Velhasıl, “Doğru söyleyeni dokuz köyden kovarlar” sözü üzerinden, bir ‘köy’ ve ‘şehir’ dikotomisi geliştirmek ve gerçek anlamda nereye köy, nereye şehir denilebileceğini kestirmek mümkün.
Bir sabit fikrin, ideolojinin, tarzın, yöntemin, inancın tahakkümü altında olan; gelenek ve itiyadların yeni veya farklı olanı—doğru ve daha iyi dahi olsa—tehdit olarak görüp ya boğduğu yahut kovduğu her yer, her ortam, her mecra, her mekân entellektüel anlamda bir ‘köy’ niteliğindedir. İsterse bu diyar, mecra, topluluk, cemaat vs. içinde milyonları barındırıyor olsun, durum budur.

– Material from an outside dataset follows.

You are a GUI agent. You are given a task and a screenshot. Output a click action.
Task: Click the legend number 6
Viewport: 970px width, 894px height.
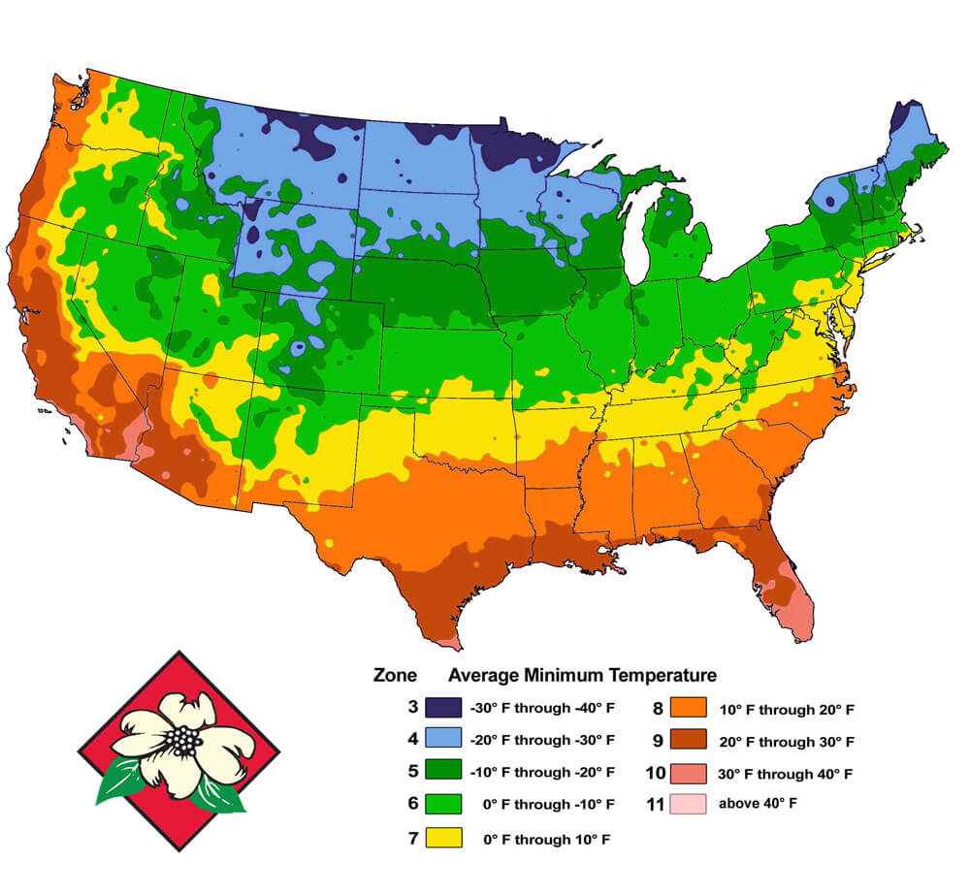coord(413,804)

Buna karşılık, herkesin bir fikrinin olduğu, ama hiç kimsenin hakikati kendi tekelinde görmediği ve onu ancak kendisinin temsil ettiği iddiasına girmediği, dolayısıyla yeni ve farklı bir söz yahut yaklaşımın sahibinin ‘kovulmayıp buyur edildiği’ mekân, mecra ve ortamların hepsinde ‘şehir’ tadı, niteliği ve havası bulunmaktadır—isterse o mecranın sakinleri otuz, elli veya yüz yirmi kişiden ibaret olsun.
Velhasıl, doğruya talip olan, kendisine ‘köy’lerde muhatap aramak yerine, ‘şehrin’ sâkini olmayı tercih etmeli. Hangi ‘köy’den gelirse gelsin, ‘şehirli’ olmayı seçmeli.
Bunu, uzun seneler önce bir ‘köy’den kovulmuş, ama doğru olduğuna inandığı şeyleri söyleyeceği ikinci bir ‘köy’ arayışına girmemiş biri olarak söylüyorum. Bir fikri olan ve doğruları söylemek isteyen herkes ‘kimsenin kovamadığı yer’de şu güvenceyle yaşamayı seçmeli:
“Beni kimse kovamaz, çünkü ‘şehir’de yaşıyorum.”